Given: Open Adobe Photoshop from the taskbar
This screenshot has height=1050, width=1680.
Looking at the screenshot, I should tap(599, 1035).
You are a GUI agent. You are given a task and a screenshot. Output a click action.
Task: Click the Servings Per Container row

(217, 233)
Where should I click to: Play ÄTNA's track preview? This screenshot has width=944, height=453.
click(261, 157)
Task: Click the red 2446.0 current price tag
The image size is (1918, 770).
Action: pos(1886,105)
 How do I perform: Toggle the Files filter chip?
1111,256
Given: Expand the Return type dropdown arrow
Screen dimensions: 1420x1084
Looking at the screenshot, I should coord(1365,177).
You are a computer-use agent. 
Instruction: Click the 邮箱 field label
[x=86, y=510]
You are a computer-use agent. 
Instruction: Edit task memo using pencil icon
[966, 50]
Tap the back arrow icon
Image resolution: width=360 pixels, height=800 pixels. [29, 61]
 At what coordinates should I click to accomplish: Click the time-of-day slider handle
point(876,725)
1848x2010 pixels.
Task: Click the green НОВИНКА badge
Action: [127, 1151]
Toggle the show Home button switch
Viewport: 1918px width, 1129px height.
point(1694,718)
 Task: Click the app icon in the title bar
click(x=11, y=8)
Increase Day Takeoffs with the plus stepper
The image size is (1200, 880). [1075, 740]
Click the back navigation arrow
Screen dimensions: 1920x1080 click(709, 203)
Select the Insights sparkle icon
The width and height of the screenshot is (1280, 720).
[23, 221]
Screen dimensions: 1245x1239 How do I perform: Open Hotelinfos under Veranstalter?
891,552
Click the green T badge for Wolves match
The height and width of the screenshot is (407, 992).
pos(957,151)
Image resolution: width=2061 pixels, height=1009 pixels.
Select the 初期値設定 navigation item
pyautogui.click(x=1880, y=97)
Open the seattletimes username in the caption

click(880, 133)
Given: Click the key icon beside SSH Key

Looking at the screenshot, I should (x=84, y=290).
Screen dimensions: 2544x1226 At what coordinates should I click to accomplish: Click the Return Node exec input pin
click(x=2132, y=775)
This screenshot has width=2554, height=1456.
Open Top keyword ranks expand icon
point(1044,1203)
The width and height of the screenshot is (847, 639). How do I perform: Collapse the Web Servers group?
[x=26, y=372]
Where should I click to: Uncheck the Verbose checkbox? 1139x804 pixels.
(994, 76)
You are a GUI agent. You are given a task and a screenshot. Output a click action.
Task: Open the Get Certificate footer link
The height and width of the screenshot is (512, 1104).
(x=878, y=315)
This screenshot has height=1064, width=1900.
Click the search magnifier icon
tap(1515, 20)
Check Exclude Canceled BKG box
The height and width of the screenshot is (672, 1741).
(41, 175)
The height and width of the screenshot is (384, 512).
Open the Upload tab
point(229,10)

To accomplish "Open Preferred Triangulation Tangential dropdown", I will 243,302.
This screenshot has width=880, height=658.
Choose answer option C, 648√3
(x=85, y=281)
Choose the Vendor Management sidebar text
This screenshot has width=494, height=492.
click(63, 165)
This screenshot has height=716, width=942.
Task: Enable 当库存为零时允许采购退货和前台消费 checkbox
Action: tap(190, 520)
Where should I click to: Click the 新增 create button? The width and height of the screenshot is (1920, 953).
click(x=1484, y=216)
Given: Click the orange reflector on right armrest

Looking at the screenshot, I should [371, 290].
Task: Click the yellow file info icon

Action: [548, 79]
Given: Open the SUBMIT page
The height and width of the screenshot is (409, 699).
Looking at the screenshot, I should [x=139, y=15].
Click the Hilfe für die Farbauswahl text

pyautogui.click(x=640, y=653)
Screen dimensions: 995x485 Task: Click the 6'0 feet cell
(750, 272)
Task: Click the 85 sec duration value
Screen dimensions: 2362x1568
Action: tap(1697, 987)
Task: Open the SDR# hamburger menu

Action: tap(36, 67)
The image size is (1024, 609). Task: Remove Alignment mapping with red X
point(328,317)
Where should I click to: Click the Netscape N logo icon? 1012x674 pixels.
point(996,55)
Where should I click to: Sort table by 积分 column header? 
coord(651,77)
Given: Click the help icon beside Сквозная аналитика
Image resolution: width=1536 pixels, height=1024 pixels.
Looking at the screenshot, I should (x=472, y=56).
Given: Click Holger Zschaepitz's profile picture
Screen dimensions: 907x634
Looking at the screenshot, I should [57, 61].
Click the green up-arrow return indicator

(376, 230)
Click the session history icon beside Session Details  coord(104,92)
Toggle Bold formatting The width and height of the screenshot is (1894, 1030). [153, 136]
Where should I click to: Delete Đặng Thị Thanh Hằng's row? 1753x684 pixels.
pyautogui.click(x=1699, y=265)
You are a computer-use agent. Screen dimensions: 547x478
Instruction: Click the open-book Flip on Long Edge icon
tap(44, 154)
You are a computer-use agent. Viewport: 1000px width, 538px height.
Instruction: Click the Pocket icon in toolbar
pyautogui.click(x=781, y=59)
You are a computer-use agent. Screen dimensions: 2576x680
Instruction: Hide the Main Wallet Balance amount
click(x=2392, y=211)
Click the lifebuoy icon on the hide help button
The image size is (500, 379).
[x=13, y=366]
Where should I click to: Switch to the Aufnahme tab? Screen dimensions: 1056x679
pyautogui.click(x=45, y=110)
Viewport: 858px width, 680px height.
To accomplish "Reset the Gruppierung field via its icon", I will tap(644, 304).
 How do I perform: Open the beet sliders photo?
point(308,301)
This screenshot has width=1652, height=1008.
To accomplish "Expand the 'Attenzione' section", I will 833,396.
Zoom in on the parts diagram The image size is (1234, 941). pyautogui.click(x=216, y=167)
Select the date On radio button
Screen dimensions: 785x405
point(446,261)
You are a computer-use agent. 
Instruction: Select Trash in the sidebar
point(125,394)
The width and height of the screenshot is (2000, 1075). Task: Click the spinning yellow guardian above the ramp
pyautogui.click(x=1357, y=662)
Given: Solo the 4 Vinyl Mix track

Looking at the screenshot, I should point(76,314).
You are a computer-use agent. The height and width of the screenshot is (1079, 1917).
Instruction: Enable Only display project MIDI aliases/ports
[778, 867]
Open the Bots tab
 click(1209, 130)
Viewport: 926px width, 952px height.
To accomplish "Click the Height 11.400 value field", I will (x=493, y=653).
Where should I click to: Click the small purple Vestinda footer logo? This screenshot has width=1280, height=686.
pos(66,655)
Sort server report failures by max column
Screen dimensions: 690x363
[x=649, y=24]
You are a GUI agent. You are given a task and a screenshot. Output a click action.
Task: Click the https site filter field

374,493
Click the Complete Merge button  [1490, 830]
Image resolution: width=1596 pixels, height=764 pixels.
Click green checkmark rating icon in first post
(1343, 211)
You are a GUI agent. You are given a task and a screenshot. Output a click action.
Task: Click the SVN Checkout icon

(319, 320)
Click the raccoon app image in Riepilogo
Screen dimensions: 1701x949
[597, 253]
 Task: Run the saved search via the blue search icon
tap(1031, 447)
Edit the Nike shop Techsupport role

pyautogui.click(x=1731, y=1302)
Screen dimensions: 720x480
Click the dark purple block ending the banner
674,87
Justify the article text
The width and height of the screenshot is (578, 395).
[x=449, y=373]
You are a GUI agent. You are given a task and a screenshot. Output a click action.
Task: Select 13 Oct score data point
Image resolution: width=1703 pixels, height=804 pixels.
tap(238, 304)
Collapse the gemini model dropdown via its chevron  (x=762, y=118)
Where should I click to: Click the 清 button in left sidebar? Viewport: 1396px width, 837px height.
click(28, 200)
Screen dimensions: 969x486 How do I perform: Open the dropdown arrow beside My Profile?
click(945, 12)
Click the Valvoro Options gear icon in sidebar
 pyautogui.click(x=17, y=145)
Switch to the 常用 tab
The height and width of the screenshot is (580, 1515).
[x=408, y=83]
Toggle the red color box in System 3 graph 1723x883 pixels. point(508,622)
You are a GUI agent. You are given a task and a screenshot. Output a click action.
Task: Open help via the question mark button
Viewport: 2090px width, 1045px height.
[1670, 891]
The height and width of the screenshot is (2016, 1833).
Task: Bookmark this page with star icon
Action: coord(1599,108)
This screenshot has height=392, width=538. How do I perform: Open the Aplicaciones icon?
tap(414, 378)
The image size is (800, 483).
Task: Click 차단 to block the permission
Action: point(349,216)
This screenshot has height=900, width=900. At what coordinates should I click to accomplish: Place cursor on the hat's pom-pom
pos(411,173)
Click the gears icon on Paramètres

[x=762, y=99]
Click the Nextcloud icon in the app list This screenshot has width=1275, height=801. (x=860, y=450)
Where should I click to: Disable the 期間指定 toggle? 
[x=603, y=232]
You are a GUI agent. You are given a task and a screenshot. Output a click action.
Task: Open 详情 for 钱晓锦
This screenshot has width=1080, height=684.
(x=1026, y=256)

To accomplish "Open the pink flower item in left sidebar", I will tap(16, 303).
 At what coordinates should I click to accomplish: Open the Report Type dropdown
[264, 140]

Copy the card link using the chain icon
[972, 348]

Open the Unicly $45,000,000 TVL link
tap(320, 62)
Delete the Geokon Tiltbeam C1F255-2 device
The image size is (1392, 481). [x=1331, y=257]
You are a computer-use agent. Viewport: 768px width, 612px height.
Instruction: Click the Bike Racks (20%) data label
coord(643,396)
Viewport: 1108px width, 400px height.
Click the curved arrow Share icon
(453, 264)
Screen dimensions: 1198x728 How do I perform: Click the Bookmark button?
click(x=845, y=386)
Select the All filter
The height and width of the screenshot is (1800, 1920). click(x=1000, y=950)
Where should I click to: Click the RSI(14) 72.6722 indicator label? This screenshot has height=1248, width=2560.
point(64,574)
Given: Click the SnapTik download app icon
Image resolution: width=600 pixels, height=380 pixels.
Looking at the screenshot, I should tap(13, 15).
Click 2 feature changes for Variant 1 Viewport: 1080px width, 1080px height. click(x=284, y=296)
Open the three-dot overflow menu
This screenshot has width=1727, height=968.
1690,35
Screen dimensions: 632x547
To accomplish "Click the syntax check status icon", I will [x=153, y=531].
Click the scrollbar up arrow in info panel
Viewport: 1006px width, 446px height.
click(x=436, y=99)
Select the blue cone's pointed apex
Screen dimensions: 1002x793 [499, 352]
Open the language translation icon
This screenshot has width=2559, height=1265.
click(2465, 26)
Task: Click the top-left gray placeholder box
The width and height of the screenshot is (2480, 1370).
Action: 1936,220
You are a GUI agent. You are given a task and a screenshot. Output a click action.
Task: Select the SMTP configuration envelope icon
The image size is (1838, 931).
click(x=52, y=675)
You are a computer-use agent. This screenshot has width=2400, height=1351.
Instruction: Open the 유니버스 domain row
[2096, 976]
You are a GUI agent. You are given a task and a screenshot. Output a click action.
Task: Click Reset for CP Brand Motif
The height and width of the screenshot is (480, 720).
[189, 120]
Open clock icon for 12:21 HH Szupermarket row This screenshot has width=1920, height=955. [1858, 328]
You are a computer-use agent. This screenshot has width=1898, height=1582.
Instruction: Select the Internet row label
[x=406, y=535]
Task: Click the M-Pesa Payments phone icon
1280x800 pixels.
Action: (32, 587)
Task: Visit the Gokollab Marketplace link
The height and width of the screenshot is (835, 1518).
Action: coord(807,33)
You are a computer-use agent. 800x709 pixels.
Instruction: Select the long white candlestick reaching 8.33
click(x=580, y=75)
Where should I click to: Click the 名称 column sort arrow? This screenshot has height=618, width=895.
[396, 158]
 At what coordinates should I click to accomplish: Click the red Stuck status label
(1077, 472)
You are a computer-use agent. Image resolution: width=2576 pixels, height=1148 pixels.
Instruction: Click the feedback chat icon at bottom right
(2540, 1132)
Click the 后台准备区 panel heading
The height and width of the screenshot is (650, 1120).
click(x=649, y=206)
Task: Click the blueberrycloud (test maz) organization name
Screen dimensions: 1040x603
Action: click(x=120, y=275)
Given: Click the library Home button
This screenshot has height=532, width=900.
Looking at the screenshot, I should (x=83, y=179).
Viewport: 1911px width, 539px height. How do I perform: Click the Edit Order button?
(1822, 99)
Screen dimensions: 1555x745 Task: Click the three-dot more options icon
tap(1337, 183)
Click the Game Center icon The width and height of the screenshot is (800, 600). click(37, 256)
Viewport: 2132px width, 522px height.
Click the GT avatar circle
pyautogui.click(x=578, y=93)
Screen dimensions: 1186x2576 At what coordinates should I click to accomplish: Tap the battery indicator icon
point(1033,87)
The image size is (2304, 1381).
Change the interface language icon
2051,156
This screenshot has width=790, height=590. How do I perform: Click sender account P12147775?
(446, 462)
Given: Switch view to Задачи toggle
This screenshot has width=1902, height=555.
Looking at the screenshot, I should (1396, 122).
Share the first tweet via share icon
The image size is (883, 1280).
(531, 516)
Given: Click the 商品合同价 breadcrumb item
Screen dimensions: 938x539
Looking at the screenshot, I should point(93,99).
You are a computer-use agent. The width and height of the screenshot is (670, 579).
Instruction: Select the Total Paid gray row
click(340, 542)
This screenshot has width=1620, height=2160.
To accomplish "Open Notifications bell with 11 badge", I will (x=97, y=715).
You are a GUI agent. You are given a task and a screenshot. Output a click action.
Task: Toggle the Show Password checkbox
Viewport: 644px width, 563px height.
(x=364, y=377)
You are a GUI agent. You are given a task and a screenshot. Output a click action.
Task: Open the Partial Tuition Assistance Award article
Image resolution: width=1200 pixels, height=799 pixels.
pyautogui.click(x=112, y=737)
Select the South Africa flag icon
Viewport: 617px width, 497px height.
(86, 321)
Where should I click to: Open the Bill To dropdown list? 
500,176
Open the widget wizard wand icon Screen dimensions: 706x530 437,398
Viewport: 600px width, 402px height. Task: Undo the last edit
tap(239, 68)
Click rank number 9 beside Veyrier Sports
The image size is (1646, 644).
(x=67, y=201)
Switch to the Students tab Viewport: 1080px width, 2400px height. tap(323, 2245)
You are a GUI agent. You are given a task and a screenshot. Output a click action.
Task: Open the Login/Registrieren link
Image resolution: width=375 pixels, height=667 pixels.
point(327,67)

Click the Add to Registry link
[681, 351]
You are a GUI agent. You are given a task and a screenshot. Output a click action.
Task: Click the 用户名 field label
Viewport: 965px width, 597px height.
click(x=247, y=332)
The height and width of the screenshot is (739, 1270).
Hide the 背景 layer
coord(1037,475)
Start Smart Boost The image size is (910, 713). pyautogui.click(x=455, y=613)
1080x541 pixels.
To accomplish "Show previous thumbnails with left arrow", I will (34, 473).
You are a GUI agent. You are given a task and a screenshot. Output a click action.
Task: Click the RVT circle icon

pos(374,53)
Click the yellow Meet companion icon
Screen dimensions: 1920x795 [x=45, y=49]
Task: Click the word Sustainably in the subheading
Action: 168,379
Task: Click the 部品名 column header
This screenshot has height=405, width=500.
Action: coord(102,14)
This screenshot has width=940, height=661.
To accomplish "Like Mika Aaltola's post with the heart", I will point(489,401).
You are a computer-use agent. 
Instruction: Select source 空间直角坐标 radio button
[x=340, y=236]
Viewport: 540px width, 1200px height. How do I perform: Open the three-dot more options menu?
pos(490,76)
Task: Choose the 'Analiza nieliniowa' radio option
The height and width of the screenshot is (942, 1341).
•••
◆ **TASK REQUIREMENTS**: Copy out the rows word for word, starting with the first line and going on through the line with "click(x=11, y=8)", including that line.

◆ **WORKED ANSWER**:
Given: Open Adobe Photoshop from the taskbar
This screenshot has height=1050, width=1680.
Looking at the screenshot, I should tap(599, 1035).
You are a GUI agent. You are given a task and a screenshot. Output a click action.
Task: Click the Servings Per Container row

(217, 233)
Where should I click to: Play ÄTNA's track preview? This screenshot has width=944, height=453.
click(261, 157)
Task: Click the red 2446.0 current price tag
The image size is (1918, 770).
Action: pos(1886,105)
 How do I perform: Toggle the Files filter chip?
1111,256
Given: Expand the Return type dropdown arrow
Screen dimensions: 1420x1084
Looking at the screenshot, I should coord(1365,177).
You are a computer-use agent. 
Instruction: Click the 邮箱 field label
[x=86, y=510]
You are a computer-use agent. 
Instruction: Edit task memo using pencil icon
[966, 50]
Tap the back arrow icon
Image resolution: width=360 pixels, height=800 pixels. [29, 61]
 At what coordinates should I click to accomplish: Click the time-of-day slider handle
point(876,725)
1848x2010 pixels.
Task: Click the green НОВИНКА badge
Action: [127, 1151]
Toggle the show Home button switch
Viewport: 1918px width, 1129px height.
point(1694,718)
 Task: Click the app icon in the title bar
click(x=11, y=8)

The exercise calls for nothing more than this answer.